On June 29, Facebook’s algorithm change rocked the content world. The social media giant announced it would start prioritizing posts shared by friends and family over content from publishers and brands. That’s bad news for brands that have come to rely on social media sites like Facebook as a major web traffic driver.
Facebook (NASDAQ:FB) accounts for 41.4 percent of referral traffic to news sites, according to Parse.ly’s April 2016 Authority Report. But not all is lost. While brands may be in trouble, content published and shared by individuals could gain even greater traction. That’s good news for industry influencers and budding thought leaders.
Why Facebook Changed Its Content Algorithm
Is Facebook really a content news platform or a social network? Over the last few years, Facebook has certainly been looking more and more like an RSS feed sprinkled with baby pictures and wedding announcements than a social network. Its recent promotion of live video and instant articles only pushed the social network further in that direction. But this latest announcement shakes everything up. In the announcement, Facebook laid out three core values that its News Feed is built upon. The News Feed is “subjective, personal and unique.” On one hand, it’s hard not to read this as a direct rebuttal to the recent news story controversy. (Former employees alleged that the social network repressed conservative news stories, which Facebook strongly denied.) In Facebook’s announcement, the company stated that, “We don’t favor specific kinds of sources — or ideas. Our aim is to deliver the types of stories we’ve gotten feedback that an individual person most wants to see.”
The reality, however, is that Facebook is also feeling threatened by the rise of alternative platforms like Snapchat and Instagram (the latter of which the network owns). Millennials and Gen Z are flocking to these platforms to share their own photos and live videos. Globally, people still spend more than 50 minutes a day scrolling through Facebook, Messenger and Instagram. But the majority of this time is spent consuming content that’s already been published. In contrast, Snapchat users are on the app for 25 to 30 minutes per day, but they are also actively creating content, reports Business Insider.
For Facebook, “content is content”– and whatever keeps users engaged is what’s most valuable. Facebook helped fuel the rise of clickbait content and just as quickly buried it. With instant articles and live video, Facebook made a major play to keep more users on its site — and thereby increasing advertising revenue that would otherwise go to other sites. Now, the social network is once again changing the rules of the game.
What the Facebook News Feed Change Means for Businesses
Even before the latest algorithm change, Facebook has been reducing the visibility of business pages and diminishing fan engagement. While the algorithm change may feel like the final blow, it’s actually a great opportunity to re-invigorate your company’s thought leadership program. Facebook is fundamentally a network about relationships. Now is the time to start leveraging the relationships you already have to share fantastic content and establish yourself as a thought leader. In short, it’s time to build your brand — and to encourage your employees to do the same.

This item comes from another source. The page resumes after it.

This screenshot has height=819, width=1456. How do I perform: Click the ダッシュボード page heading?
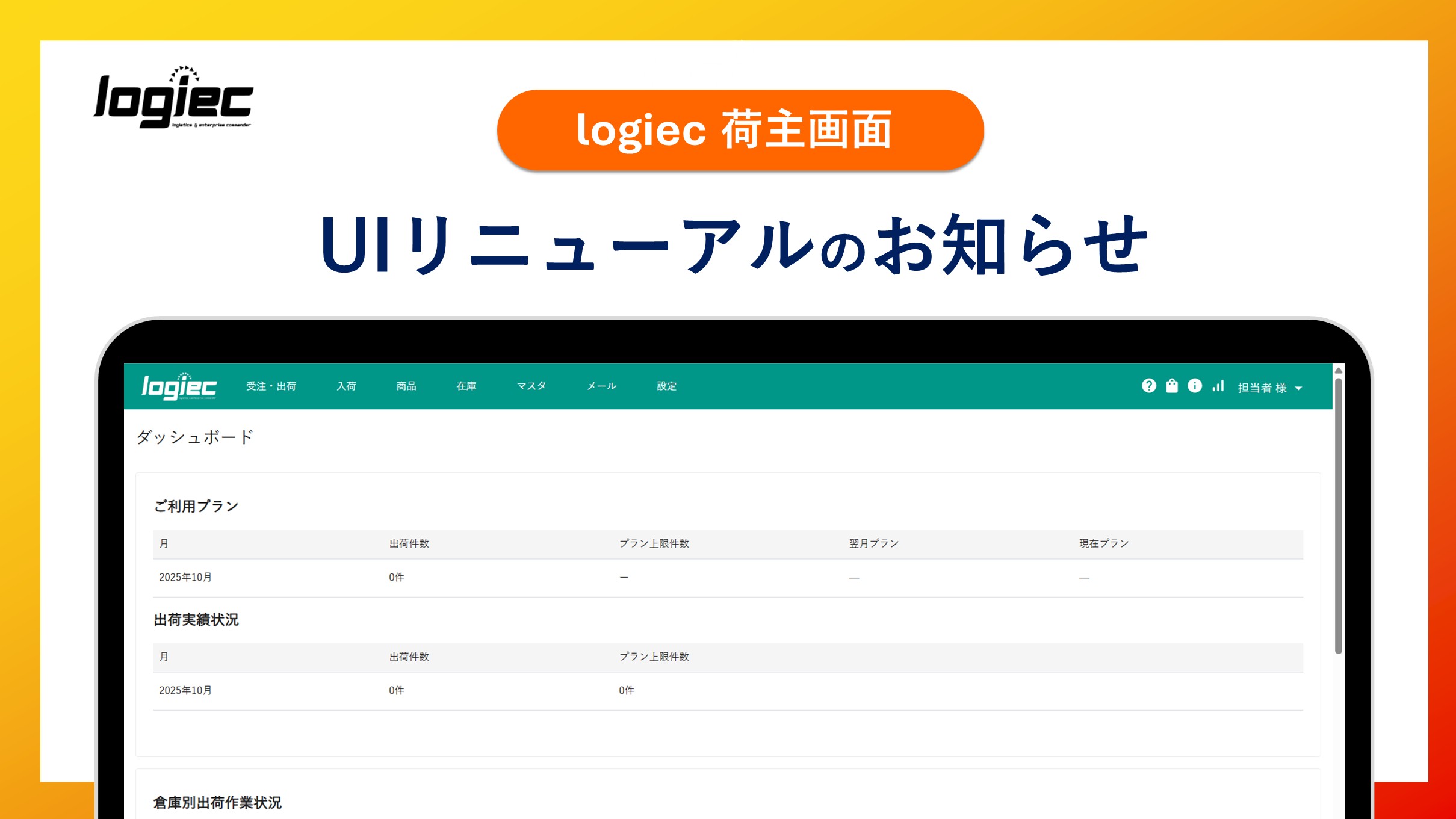(x=194, y=437)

Assess the competition. While most people think about LinkedIn as the go-to for industry news, Facebook is an equally powerful platform for professional thought leadership. It can be as simple as curating relevant content and re-posting these stories, or you can start producing your own content. Before you get started, get a feel for other thought leaders in your industry. Check out thought leader lists like these tech industry influencers, management thought leaders (via Thinkers50), and marketing industry leaders. What types of content do these leaders share? How do they engage with their followers?
Curate content. You don’t need to publish long-form blog content every day to make an impact. You can start making waves simply by sharing stories that are meaningful to you — just be sure to add your unique perspective. For example, is there an industry trend that’s getting a lot of buzz? Go ahead and share a well-written article (or two) about the topic, but be sure to add your personal commentary to the piece. Do you agree with what the author has to say? Did the author overlook something that from your experience is a critical component?
Facebook’s algorithm change may be shaking up how brands reach consumers, but it is also giving new voice and power to individual taste makers and content curators within the network. Use this unique opportunity to build your own brand and reputation as an industry thought leader.